Abstract

Abstract Data Types (ADTs) such as dictionaries and lists are essential for many embedded computing applications such as network stacks. However, in heterogeneous systems, code using ADTs can usually only run in CPUs, because components written in HLS do not support dynamic data structures. HLS tools cannot be used to synthesise dynamic data structures directly because the use of pointers is very restricted, such as not supporting pointers to pointers or pointer casting. Consequently, it is unclear what the API should look like and how to express dynamic data structures in HLS so that the tools can compile them. We propose SynADT, which consists of a methodology and a benchmark. The methodology provides classic data structures (linked lists, binary trees, hash tables and vectors) using relativeaddresses instead of pointers in Vivado HLS. The benchmark can be used to evaluate the performance of data structures in HLS, ARM processors and soft processors such as MicroBlaze, CPUs can utilise either the default C memory allocator or a hardware memory allocator.
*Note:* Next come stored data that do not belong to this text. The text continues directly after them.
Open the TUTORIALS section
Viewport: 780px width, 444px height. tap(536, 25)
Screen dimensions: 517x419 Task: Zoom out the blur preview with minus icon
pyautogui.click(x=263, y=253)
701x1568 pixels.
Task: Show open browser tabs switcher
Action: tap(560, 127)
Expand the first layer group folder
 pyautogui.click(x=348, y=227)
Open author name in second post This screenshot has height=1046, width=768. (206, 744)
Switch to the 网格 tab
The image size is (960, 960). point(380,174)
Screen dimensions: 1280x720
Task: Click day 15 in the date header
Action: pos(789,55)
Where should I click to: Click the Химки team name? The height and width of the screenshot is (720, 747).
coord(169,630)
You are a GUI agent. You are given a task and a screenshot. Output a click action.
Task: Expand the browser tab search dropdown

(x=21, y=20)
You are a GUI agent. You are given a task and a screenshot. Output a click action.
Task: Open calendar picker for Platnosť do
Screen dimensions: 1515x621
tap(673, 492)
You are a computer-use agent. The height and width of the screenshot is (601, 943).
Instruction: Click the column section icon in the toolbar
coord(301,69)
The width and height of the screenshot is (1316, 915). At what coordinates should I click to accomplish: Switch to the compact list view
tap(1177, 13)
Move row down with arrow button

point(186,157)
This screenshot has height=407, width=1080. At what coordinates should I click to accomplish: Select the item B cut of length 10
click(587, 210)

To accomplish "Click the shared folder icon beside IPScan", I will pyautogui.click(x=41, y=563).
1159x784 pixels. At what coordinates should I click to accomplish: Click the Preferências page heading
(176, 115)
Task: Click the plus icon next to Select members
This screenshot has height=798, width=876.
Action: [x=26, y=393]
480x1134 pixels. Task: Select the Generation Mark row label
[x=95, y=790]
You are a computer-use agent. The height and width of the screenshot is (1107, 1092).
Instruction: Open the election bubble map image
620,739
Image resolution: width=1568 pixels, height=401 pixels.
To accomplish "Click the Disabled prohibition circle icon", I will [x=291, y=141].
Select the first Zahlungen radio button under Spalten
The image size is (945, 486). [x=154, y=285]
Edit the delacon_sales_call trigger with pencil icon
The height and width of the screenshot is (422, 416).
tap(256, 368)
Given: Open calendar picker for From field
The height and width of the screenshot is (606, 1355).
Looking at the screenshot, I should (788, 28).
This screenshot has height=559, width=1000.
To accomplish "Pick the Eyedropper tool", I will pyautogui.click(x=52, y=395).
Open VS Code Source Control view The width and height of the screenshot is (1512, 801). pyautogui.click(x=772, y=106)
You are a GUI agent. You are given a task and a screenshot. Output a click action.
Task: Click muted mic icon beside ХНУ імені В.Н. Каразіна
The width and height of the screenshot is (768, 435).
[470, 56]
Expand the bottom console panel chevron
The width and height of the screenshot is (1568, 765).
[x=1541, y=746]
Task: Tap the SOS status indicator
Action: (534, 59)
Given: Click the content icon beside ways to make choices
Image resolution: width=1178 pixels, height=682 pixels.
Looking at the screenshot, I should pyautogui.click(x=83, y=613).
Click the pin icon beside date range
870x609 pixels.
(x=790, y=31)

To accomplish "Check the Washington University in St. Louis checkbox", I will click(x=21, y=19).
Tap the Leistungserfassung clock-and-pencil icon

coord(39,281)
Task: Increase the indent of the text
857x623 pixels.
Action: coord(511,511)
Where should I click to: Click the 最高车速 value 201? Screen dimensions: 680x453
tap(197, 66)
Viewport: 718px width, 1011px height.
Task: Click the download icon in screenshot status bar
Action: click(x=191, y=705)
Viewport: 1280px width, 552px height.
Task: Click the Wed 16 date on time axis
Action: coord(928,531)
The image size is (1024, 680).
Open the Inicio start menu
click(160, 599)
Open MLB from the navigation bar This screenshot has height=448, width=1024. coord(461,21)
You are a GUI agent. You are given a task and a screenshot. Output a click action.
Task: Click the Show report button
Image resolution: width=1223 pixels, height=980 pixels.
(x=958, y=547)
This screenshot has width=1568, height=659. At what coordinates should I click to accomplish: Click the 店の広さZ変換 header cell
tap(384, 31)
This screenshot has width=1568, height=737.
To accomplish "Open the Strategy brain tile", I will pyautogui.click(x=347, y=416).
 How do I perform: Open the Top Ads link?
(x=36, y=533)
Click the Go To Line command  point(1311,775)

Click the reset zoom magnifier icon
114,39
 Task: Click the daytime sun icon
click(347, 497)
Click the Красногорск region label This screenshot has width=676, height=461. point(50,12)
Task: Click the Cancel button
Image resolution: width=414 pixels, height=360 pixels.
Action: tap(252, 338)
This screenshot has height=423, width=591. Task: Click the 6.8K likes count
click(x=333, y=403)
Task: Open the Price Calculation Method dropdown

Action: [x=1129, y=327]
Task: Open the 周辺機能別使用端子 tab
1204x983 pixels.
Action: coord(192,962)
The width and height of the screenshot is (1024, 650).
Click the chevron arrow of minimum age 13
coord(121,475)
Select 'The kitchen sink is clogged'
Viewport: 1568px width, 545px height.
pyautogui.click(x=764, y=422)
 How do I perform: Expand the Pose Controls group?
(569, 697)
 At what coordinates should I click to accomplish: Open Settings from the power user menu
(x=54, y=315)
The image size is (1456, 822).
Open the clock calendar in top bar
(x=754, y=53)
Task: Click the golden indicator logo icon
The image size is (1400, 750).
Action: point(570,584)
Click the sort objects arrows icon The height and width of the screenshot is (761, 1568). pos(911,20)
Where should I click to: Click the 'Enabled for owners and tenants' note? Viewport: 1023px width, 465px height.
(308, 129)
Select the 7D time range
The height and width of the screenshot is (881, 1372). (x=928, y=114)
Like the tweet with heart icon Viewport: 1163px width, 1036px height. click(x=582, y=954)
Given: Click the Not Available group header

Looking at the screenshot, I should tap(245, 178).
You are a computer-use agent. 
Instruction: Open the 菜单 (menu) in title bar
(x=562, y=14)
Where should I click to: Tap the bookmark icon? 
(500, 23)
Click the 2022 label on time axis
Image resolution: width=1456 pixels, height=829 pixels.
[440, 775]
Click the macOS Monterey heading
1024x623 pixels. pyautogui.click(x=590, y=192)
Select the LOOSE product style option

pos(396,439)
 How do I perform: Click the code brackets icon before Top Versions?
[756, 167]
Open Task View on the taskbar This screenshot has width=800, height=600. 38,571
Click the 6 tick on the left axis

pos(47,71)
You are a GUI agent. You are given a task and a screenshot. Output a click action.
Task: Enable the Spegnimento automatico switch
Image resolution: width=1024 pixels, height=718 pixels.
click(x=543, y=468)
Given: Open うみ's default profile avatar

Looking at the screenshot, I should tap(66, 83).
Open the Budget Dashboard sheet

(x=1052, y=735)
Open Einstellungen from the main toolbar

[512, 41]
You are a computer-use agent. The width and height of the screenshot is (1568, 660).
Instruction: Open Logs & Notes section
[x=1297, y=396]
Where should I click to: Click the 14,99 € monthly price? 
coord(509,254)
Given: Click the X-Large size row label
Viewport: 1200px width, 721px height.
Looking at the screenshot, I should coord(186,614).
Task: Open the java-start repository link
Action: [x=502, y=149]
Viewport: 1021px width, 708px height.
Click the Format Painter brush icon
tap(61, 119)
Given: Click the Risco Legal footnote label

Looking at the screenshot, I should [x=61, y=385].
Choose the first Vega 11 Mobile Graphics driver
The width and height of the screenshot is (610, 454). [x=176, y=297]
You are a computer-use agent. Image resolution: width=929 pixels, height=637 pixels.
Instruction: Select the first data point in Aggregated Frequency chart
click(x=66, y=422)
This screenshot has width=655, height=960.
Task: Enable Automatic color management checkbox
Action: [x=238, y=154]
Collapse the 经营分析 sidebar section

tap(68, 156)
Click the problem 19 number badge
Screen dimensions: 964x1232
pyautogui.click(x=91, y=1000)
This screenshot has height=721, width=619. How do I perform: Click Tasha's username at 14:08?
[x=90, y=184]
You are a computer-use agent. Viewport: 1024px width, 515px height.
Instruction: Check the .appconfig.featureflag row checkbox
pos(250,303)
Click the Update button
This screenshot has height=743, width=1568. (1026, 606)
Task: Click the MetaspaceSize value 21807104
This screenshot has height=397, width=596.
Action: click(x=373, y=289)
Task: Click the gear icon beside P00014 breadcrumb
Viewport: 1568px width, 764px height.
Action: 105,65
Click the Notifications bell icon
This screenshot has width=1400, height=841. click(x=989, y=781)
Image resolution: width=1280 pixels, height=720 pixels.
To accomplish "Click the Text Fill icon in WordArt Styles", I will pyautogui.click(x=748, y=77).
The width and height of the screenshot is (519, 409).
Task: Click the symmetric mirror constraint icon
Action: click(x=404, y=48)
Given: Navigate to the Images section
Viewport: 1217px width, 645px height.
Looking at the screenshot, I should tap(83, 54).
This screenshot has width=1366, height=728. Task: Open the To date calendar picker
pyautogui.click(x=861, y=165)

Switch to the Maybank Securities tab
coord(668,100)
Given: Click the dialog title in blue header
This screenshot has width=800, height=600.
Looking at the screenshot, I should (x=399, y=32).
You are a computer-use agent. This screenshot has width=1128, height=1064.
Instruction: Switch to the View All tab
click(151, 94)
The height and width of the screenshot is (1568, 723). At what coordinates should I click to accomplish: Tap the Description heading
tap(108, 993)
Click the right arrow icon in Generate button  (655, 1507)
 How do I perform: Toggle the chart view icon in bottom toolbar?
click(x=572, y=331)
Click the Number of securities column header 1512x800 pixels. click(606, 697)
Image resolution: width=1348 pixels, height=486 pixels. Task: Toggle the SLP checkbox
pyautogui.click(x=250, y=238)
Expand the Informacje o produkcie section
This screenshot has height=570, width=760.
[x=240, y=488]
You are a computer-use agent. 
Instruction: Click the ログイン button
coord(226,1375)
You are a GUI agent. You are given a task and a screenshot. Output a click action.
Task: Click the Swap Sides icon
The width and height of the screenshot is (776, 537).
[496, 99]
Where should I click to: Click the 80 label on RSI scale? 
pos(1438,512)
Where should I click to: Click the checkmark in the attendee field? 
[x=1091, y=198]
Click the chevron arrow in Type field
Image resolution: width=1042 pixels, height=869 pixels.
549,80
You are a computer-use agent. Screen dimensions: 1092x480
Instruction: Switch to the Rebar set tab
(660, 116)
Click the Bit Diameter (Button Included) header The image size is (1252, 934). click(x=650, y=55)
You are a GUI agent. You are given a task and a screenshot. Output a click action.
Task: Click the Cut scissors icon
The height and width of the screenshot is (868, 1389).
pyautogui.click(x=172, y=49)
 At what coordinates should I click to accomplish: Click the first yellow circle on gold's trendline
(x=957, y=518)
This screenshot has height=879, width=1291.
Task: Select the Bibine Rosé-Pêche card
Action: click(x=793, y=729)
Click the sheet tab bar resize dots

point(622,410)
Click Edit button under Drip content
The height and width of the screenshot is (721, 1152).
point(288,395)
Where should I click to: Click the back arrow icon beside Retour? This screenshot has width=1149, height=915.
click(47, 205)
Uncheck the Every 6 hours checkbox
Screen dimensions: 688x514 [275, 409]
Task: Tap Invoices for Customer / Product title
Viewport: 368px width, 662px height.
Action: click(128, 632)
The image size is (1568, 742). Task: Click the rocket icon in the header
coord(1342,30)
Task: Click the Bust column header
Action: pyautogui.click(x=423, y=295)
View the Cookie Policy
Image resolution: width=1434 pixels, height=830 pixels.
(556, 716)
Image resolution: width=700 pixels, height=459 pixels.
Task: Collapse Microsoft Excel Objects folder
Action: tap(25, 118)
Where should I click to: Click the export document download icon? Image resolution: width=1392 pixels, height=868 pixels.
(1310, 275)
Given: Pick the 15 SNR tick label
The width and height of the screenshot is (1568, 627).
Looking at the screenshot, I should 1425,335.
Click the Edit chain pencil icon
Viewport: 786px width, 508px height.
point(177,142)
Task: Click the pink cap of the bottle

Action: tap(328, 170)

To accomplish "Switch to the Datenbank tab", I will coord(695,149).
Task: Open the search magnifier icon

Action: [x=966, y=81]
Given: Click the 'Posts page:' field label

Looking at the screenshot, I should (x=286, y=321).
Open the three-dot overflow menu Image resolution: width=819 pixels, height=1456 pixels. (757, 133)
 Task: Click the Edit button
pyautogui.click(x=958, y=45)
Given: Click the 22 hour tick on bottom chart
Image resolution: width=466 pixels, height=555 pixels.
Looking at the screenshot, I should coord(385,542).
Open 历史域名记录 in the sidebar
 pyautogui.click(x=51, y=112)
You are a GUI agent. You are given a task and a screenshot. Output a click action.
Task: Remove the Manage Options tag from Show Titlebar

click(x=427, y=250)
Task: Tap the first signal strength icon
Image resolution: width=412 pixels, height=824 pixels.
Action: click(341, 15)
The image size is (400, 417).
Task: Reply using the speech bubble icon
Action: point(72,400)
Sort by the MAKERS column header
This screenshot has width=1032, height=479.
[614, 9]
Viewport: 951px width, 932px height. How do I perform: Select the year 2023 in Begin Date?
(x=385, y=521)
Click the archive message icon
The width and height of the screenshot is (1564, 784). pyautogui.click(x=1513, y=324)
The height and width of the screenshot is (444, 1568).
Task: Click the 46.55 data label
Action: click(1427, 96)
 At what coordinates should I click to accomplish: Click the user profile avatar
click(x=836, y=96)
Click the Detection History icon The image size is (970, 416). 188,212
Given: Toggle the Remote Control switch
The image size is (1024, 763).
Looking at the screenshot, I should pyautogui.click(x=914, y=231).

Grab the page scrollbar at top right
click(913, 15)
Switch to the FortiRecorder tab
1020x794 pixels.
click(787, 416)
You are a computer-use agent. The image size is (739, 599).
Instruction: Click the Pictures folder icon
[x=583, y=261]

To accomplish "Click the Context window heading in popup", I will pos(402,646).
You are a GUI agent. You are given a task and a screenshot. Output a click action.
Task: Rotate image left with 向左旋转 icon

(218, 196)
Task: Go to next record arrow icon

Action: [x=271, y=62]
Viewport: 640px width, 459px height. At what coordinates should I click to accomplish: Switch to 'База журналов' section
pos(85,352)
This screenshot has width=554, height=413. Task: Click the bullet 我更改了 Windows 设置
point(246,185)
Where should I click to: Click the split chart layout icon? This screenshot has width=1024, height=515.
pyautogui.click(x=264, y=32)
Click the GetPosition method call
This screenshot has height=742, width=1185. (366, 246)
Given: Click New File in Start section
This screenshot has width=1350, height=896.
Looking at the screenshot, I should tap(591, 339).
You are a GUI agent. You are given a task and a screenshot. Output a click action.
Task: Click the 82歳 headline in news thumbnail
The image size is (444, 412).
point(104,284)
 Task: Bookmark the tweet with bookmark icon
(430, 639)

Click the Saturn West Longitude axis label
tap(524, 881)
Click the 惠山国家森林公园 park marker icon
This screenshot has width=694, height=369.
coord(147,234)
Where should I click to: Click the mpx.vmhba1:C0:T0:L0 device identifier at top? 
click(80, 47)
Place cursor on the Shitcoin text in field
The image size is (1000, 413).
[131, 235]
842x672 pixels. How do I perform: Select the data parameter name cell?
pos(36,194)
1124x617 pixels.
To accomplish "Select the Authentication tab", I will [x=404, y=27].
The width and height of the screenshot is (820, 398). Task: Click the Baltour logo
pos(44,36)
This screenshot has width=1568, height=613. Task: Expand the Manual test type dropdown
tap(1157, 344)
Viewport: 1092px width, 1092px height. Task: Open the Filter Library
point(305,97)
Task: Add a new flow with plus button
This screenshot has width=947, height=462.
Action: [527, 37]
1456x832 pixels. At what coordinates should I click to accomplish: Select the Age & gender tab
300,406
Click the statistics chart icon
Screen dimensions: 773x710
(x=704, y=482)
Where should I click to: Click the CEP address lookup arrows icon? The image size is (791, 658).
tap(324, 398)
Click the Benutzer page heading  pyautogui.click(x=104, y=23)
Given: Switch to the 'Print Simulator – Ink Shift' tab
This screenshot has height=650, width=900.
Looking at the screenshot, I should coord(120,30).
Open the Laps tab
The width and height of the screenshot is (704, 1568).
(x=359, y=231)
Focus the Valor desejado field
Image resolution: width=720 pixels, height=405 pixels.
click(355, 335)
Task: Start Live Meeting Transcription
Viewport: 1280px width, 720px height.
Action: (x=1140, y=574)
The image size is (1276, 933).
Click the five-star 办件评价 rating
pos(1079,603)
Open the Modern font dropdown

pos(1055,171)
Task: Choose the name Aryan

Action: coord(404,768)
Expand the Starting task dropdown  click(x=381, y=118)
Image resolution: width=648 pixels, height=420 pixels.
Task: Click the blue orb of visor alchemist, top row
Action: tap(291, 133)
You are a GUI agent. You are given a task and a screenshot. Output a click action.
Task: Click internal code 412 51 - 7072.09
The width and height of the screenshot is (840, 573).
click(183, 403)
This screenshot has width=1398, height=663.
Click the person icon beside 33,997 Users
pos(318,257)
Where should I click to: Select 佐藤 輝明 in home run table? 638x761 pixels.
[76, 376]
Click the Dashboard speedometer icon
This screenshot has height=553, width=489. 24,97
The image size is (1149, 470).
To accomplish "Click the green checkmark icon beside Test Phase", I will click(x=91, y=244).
We evaluate the data structures in a Zynq FPGA demonstrating scaling to approximately 10MB memory usage and 1M data items. With a workload that utilises 10MB memory, the HLS data structures operating at 150MHz are on average 1.35× faster than MicroBlaze data structures operating at 150MHz with the default C allocator and 7.97× slower than ARM processor data structures operating at 667MHz with the default C allocator.